Fatigue can be understood as both physical and mental, while depression, anxiety, memory problems, and personality are primarily mental, and these findings confirm the relevance of mental health issues for work ability in long-term HLSs.

We observed a significant association between the number of LAEs and the level of work ability at follow-up. This finding underlines the importance of paying attention to LAEs for those providing healthcare to HLSs and possibly motivates follow-up care to enhance the education of patients on LAEs, as previously suggested [36].

The policy of the Norwegian government is that individuals who have reasonable work ability should stay in their jobs if possible. Also, healthcare providers following HLSs should try to preserve and improve work ability from diagnosis and through treatment and the years to follow.

Apart from LEA and fatigue, we found that low/moderate current work ability was associated with several other variables that could be amenable to intervention by healthcare providers, and eventually could improve current work ability. Such interventions could be based on identification of traumatic anxiety, memory impairment, depression, type D personality, and obesity with information from simple questions or screening questionnaires. Obesity is amenable to lifestyle interventions, while traumatic anxiety and depression can be treated with medication and/or psychotherapy. Memory training in cancer survivors with cognitive problems is a field in rapid development [37]. Dysfunctional personality traits have recently been shown to be more amenable to interventions than previously believed [39], suggesting increased clinical utility for screening tests for personality traits during the cancer trajectory. The DS14 is an example of such a screening instrument [18]. Healthcare providers should eventually seek support from specialists, as this can facilitate work reintegration.
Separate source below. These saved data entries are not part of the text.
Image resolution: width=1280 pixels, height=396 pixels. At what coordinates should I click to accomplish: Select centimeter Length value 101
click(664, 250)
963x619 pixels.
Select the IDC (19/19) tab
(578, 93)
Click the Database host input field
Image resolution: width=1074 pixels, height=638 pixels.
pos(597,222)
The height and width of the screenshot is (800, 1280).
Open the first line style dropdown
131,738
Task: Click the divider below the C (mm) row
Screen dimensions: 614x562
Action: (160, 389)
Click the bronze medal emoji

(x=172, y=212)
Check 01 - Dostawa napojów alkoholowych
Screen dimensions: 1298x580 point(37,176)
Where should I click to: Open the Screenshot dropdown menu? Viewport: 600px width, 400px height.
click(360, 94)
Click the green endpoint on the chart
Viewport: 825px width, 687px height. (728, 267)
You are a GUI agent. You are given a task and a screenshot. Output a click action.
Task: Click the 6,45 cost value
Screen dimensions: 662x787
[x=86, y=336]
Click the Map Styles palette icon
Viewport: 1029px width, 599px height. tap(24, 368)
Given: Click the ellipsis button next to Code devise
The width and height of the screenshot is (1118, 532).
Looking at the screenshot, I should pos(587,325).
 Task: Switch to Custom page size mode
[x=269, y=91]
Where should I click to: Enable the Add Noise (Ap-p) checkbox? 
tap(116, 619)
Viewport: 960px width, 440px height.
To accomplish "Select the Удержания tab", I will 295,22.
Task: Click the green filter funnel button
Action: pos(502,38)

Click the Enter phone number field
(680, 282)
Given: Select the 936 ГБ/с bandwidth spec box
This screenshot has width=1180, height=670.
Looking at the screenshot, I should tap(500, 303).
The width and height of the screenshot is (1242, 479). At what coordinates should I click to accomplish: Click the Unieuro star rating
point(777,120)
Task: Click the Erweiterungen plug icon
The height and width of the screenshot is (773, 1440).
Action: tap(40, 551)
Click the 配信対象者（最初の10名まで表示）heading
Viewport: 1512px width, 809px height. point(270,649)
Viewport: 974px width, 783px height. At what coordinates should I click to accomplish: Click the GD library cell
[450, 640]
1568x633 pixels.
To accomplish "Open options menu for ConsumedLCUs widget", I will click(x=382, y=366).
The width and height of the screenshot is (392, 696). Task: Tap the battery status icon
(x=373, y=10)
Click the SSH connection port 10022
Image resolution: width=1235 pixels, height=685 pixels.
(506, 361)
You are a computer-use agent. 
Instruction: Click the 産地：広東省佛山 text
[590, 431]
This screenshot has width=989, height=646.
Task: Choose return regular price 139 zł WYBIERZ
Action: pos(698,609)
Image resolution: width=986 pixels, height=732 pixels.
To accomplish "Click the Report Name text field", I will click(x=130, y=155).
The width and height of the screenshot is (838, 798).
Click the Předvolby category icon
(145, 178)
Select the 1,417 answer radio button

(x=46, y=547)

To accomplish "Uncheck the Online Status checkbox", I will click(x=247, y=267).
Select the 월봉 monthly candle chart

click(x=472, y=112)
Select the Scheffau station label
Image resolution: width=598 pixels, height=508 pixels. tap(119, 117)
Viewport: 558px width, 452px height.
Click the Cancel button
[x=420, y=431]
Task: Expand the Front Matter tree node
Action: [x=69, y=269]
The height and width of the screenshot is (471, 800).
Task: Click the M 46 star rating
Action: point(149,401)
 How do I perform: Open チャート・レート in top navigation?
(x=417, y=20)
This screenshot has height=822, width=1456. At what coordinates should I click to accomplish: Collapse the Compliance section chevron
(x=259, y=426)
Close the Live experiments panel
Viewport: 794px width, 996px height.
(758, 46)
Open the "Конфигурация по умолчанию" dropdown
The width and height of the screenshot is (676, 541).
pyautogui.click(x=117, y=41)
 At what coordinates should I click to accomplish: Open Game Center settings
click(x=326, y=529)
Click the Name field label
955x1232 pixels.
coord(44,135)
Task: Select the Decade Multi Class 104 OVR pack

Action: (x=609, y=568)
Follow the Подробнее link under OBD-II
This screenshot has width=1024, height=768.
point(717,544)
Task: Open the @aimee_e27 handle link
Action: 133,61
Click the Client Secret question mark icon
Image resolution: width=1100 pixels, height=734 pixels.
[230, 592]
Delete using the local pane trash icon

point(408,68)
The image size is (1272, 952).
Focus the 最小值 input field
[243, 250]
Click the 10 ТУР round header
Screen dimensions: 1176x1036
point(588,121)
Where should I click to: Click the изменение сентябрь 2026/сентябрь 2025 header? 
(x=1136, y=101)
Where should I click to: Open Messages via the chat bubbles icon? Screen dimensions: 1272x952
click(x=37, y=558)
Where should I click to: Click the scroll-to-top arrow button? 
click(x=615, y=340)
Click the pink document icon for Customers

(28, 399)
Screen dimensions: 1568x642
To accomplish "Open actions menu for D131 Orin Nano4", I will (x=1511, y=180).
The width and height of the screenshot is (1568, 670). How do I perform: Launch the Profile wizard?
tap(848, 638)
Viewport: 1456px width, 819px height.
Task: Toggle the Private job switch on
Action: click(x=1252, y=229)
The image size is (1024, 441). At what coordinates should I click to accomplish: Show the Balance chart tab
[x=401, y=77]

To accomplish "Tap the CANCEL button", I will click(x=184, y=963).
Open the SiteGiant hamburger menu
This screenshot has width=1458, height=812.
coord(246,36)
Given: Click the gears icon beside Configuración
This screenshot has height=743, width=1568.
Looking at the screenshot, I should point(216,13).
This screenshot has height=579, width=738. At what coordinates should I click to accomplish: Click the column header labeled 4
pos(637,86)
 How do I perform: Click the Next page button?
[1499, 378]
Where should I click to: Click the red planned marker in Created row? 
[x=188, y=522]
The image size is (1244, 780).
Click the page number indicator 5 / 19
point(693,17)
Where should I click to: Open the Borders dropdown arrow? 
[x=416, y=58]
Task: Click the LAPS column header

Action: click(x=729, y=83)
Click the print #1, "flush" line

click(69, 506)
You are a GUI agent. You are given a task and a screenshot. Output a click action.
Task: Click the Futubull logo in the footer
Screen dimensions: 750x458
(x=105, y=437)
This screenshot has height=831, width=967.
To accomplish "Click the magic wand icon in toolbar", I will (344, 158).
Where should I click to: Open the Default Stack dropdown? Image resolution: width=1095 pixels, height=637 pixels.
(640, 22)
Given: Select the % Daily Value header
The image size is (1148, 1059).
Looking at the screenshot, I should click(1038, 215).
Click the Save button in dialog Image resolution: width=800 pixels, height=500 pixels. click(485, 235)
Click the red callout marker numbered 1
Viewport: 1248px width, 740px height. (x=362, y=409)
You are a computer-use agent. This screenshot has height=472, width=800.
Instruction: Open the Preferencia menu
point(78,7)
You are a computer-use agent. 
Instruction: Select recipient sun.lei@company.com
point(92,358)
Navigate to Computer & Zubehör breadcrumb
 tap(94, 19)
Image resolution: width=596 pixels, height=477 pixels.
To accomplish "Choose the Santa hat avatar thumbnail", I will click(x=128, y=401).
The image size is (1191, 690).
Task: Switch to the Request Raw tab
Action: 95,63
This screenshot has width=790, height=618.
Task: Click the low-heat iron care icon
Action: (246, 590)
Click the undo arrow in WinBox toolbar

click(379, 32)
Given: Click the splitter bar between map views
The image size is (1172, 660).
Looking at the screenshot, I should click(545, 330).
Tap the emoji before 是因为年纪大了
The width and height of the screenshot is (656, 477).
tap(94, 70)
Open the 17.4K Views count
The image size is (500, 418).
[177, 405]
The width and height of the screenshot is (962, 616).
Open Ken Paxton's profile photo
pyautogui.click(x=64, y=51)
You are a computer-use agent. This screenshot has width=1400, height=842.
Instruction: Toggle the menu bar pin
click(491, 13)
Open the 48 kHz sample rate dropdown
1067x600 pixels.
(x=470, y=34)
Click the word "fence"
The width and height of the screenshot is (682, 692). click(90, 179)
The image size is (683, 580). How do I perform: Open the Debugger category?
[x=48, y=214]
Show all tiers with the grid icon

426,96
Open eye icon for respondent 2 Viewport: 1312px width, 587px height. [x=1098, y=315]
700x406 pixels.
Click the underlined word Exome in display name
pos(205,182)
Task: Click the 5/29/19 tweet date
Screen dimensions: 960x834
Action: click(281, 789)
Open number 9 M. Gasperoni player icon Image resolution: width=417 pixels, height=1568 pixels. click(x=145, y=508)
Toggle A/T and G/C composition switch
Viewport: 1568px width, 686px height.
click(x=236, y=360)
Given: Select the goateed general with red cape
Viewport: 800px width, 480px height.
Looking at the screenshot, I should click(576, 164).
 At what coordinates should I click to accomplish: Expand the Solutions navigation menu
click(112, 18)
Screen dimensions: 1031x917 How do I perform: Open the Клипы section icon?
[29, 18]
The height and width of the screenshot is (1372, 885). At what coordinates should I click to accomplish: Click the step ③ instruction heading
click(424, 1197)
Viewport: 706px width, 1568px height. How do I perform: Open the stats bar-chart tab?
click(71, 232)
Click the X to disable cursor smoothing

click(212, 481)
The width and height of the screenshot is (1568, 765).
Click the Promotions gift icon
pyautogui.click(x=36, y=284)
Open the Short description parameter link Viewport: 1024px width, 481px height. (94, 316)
Strengths of our study are the considerable sample size of HLSs at long-term after diagnosis and use of established instruments with good psychometric properties. One limitation of our study is the cross-sectional design, and that we thereby lack pre-treatment data on work ability, relying on retrospectively collected information. Such information can be weakened by recall bias. Prospective studies of work ability in HLSs are needed to understand the development of work ability after diagnosis and treatment. Reference data on current work ability in the general population is also needed. As previously reported, non-responders in this study were generally younger and more often male, but in lack of other data from the non-responders, we were not able to do any further attrition analysis for the outcomes of this report, comparing the responders to total sample invited to participate.

Conclusions

Although work ability frequently was reduced since diagnosis, 71% of HLSs held paid work close to 17 years after diagnosis. Work ability is a useful measure for the working capacity of HLSs independent of their work status. Multivariable analysis showed that several modifiable factors were related to low/moderate work ability at long-term survey. Particularly, an increased rate of LAEs is significantly associated with poorer work outcomes. These factors should be evaluated repeatedly during the trajectory of HLSs.